AIM: Optimal dual antiplatelet therapy (DAPT) in patients undergoing percutaneous coronary intervention (PCI) for acute coronary syndrome (ACS) intends to balance ischemic and bleeding risks. Various DAPT de-escalation strategies, defined as switching from a full-dose potent to a reduced dose or less potent P2Y12 inhibitor, have been evaluated in several ACS-PCI trials. We aimed to compare DAPT de-escalation to standard DAPT with full-dose potent P2Y12 inhibitors in ACS patients who underwent PCI. METHODS AND RESULTS: PubMed, Google Scholar, and Cochrane Central Register of Controlled Trials were searched for eligible randomized controlled trials.

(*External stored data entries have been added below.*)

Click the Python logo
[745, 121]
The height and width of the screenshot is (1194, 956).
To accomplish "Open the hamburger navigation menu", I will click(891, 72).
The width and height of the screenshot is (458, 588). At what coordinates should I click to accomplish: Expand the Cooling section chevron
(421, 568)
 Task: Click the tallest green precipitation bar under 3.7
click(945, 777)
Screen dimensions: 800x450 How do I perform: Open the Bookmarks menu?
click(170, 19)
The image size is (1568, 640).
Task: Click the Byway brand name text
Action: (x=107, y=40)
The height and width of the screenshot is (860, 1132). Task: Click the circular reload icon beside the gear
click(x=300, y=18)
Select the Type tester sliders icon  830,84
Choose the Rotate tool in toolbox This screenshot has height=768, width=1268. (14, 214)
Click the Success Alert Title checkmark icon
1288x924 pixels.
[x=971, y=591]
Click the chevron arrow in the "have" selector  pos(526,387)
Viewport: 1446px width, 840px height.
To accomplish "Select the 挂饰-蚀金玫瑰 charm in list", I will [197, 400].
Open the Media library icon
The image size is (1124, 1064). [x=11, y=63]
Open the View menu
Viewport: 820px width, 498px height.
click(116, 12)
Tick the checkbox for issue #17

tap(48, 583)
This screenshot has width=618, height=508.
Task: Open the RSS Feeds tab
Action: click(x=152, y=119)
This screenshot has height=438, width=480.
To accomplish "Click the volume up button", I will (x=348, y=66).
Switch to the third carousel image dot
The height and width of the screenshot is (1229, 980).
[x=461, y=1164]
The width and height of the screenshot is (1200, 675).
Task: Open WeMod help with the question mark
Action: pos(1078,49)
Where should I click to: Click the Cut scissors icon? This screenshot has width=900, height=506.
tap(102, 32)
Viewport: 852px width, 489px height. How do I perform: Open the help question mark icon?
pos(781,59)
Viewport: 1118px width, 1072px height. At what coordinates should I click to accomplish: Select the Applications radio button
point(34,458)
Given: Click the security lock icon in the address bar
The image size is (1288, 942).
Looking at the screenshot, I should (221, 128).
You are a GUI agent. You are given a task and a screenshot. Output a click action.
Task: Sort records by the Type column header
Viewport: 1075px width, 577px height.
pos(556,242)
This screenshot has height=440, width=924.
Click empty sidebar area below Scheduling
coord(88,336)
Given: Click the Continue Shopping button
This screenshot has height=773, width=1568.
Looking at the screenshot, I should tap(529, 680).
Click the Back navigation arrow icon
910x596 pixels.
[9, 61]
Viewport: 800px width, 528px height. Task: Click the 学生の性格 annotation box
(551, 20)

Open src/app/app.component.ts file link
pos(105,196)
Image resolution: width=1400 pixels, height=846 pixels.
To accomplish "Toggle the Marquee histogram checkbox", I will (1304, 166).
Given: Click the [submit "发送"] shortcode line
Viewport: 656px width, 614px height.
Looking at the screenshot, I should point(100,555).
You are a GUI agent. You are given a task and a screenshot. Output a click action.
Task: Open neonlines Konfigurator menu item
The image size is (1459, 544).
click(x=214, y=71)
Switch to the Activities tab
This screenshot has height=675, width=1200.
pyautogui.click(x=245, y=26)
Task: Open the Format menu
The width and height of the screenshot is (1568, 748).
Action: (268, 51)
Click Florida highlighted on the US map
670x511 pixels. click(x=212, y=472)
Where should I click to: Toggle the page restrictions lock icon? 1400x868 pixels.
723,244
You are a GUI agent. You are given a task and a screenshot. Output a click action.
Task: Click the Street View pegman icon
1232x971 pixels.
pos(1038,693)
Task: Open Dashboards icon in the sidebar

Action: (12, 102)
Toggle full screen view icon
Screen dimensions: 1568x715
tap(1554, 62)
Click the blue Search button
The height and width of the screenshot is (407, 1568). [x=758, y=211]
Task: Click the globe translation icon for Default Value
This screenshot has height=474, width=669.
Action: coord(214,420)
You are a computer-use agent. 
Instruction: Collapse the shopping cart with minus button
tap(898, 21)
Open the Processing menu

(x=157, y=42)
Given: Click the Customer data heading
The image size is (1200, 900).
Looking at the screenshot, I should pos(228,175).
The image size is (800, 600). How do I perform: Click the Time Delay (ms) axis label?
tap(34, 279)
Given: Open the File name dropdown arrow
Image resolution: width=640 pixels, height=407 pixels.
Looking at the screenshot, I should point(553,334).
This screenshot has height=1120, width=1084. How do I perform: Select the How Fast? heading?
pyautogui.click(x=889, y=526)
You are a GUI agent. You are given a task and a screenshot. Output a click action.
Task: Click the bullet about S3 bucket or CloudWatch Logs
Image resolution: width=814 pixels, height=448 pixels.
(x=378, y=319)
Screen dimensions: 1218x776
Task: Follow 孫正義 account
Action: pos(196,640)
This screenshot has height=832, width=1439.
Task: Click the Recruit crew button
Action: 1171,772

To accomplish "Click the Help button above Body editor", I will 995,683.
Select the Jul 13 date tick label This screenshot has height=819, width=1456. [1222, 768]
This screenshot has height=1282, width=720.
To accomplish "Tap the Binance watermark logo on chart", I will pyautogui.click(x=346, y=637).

Aspirin monotherapy trials were excluded. Five randomized trials (n = 10 779 patients) that assigned DAPT de-escalation (genetically guided to clopidogrel n = 1242; platelet function guided to clopidogrel n = 1304; unguided to clopidogrel n = 1672; unguided to lower dose n = 1170) vs. standard DAPT (control group n = 5391) were included in this analysis. DAPT de-escalation was associated with a significant reduction in Bleeding Academic Research Consortium ≥2 bleeding (HR 0.57, 95% CI 0.42-0.78; I2 = 77%) as well as major adverse cardiac events, represented in most trials by the composite of cardiovascular mortality, myocardial infarction, stent thrombosis, and stroke (HR 0.77, 95% CI 0.62-0.96; I2 = 0%). Notwithstanding the limited power, consistency was noted across various de-escalation strategies. CONCLUSION: De-escalation of DAPT after PCI for ACS, both unguided and guided by genetic or platelet function testing (PFT), was associated with lower rates of clinically relevant bleeding and ischemic events as compared to standard DAPT with potent P2Y12 inhibitors based on five open-label RCTs reviewed.